Helmet Integrated Systems (HIS) makes helmets and employed a Mr
Tunnard as a salesman for a number of years. Tunnard had an idea
for a new kind of helmet and ended up leaving HIS and taking his
design to a rival company, Lion Apparel Systems.
HIS took and lost a case arguing that Tunnard breached his
fiduciary duty to it by preparing to develop the helmet while
working for it and for failing to report his activity, since part
of his job was to report activity by firms or individuals that were
in competition with HIS. It then appealed its case and lost
again.
In employment law, a fiduciary duty is what some employees owe
their employer, and it means that the employee acts in the best
interests of the company. This may encompass a duty to report
wrongdoing and even to confess one's own wrongdoing.
Not every employee owes his employer a fiduciary duty. Directors
all owe it to their companies, and some senior employees can have
similar duties written into their contracts. The lesser duty which
all employees owe is one of good faith and loyalty, or fidelity,
but that does not necessarily involve an employee putting a
company's interests above their own.
Tunnard argued that the only work he carried out while working
for HIS was preparatory work, and did not engage in actual
competition with HIS. Preparatory work is permitted in law in order
that employees' freedom to change jobs or set up in competition
with past employers.
The case turned on whether or not Tunnard owed a fiduciary duty
to HIS and whether or not that duty was breached. Lord Justice
Moses, in his adjudication, said that Tunnard's behaviour could
have been a breach of fiduciary duty, but that such duty did not
exist.
"I have accepted that Mr Tunnard's activities would have
amounted to 'competitor activity' if undertaken by a competitor and
I have accepted that he owed an obligation as a fiduciary not to
misuse information about such activity for his own benefit or for
the benefit of someone other than HISL," said Moses. "But it does
not follow that he was under any obligation, be it fiduciary or
otherwise, to inform HISL of his own activities or such activities
undertaken on his own behalf."
"There seem to me two fundamental reasons why Mr Tunnard was
under no obligation to report his own activities," said Moses.
"Firstly, the words of the job specification do not restrict Mr
Tunnard's freedom to prepare for competition on leaving. Secondly,
he was under no relevant fiduciary obligation to HISL."
The court found that since Tunnard's contract of employment did
not specify any further obligations, they could not exist.

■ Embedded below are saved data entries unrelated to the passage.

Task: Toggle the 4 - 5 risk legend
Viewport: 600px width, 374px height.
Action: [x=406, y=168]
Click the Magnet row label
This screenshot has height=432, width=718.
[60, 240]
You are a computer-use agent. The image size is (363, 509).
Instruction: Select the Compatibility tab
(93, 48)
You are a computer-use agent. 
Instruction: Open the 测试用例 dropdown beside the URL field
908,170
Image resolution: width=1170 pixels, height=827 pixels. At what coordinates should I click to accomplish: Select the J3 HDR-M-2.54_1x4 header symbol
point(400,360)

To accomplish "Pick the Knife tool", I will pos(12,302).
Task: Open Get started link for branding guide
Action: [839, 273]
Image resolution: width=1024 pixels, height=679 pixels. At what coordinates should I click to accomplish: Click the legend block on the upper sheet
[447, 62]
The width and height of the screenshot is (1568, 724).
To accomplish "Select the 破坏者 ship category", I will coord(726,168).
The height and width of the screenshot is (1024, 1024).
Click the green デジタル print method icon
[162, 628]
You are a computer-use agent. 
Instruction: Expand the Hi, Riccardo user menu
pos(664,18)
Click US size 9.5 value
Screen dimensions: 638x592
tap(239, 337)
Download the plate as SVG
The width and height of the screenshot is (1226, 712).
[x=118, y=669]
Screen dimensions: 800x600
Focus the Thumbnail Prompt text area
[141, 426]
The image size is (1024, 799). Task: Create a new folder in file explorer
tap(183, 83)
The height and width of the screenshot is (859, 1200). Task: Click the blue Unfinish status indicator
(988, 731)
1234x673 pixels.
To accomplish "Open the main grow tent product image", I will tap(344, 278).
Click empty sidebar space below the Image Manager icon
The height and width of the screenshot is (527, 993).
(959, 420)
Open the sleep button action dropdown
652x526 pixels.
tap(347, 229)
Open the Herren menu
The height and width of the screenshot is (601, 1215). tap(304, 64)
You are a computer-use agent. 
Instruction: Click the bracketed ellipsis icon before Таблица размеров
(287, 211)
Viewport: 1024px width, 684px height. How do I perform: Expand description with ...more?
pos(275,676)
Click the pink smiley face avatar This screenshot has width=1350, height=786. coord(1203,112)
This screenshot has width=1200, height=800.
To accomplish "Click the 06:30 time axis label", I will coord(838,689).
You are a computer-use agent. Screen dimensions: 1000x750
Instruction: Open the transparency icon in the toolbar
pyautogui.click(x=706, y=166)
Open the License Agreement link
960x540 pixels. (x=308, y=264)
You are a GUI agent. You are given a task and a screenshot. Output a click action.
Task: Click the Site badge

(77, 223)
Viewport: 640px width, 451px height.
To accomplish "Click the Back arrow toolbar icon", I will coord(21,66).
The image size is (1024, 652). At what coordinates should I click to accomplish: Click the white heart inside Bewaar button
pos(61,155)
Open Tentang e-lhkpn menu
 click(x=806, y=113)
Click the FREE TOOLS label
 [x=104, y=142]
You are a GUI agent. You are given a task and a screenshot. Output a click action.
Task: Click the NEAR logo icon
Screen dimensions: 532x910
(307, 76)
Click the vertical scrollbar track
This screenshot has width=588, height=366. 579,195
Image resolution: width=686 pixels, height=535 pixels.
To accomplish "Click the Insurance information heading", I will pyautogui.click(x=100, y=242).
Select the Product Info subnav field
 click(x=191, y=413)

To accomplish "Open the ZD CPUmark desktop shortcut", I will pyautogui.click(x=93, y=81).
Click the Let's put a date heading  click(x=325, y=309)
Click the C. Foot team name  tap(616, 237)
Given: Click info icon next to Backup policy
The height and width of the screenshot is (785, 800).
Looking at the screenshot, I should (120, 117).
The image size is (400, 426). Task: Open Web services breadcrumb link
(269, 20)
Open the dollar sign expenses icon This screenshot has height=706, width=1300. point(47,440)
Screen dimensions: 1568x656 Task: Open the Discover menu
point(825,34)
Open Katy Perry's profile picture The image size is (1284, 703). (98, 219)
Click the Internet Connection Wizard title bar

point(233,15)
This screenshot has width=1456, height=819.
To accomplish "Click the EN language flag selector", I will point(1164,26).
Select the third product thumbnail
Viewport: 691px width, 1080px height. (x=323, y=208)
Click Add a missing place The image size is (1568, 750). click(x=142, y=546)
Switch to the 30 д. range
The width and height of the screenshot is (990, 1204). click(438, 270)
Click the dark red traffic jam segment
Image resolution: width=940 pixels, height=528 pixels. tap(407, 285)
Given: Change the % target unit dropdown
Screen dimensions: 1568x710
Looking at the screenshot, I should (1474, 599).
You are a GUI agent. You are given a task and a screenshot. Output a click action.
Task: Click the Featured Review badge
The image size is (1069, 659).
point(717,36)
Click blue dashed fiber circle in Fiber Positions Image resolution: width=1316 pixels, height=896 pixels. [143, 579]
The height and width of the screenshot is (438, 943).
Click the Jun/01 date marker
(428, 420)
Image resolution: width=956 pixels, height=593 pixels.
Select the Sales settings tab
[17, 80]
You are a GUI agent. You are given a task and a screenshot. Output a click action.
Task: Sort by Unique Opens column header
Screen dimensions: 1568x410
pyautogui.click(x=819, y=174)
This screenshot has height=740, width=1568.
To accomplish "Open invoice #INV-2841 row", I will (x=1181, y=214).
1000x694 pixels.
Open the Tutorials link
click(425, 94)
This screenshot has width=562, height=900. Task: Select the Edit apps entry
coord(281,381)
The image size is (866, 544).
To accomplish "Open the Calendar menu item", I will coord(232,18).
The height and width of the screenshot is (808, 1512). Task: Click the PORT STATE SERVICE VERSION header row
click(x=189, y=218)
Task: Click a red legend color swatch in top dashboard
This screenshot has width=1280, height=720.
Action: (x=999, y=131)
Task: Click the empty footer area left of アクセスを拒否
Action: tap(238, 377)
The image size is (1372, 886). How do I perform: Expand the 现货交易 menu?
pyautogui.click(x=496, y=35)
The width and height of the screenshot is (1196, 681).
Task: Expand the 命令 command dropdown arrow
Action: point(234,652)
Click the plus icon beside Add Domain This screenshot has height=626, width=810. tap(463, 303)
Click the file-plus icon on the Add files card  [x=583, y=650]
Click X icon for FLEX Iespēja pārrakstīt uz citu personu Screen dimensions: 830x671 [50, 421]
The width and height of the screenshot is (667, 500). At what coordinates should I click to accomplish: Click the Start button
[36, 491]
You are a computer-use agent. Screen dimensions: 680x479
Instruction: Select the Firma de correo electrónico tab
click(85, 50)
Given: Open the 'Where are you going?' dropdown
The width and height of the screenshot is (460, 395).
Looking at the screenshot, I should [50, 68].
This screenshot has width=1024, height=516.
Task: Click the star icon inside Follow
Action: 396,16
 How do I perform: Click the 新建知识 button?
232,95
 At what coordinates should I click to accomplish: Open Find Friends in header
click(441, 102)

Tunnard
was employed as a salesman, not a product designer, so it could not
be assumed that rights in product design ideas he had would
automatically be restricted.
HIS argued that a subsequently issued job description restricted
his activity in relation to competitive activity, but Moses said
that if such a fundamental change in his rights as an employee was
intended, "then far clearer words would be required".
"Clear words are needed to restrict the ordinary freedom of an
employee who is considering quitting his employment and setting up
in competition to his former employer," he said.
Ultimately Moses said he had to find for Tunnard because HIS
"had not restricted the freedom which Mr Tunnard had to prepare for
future competition on his departure."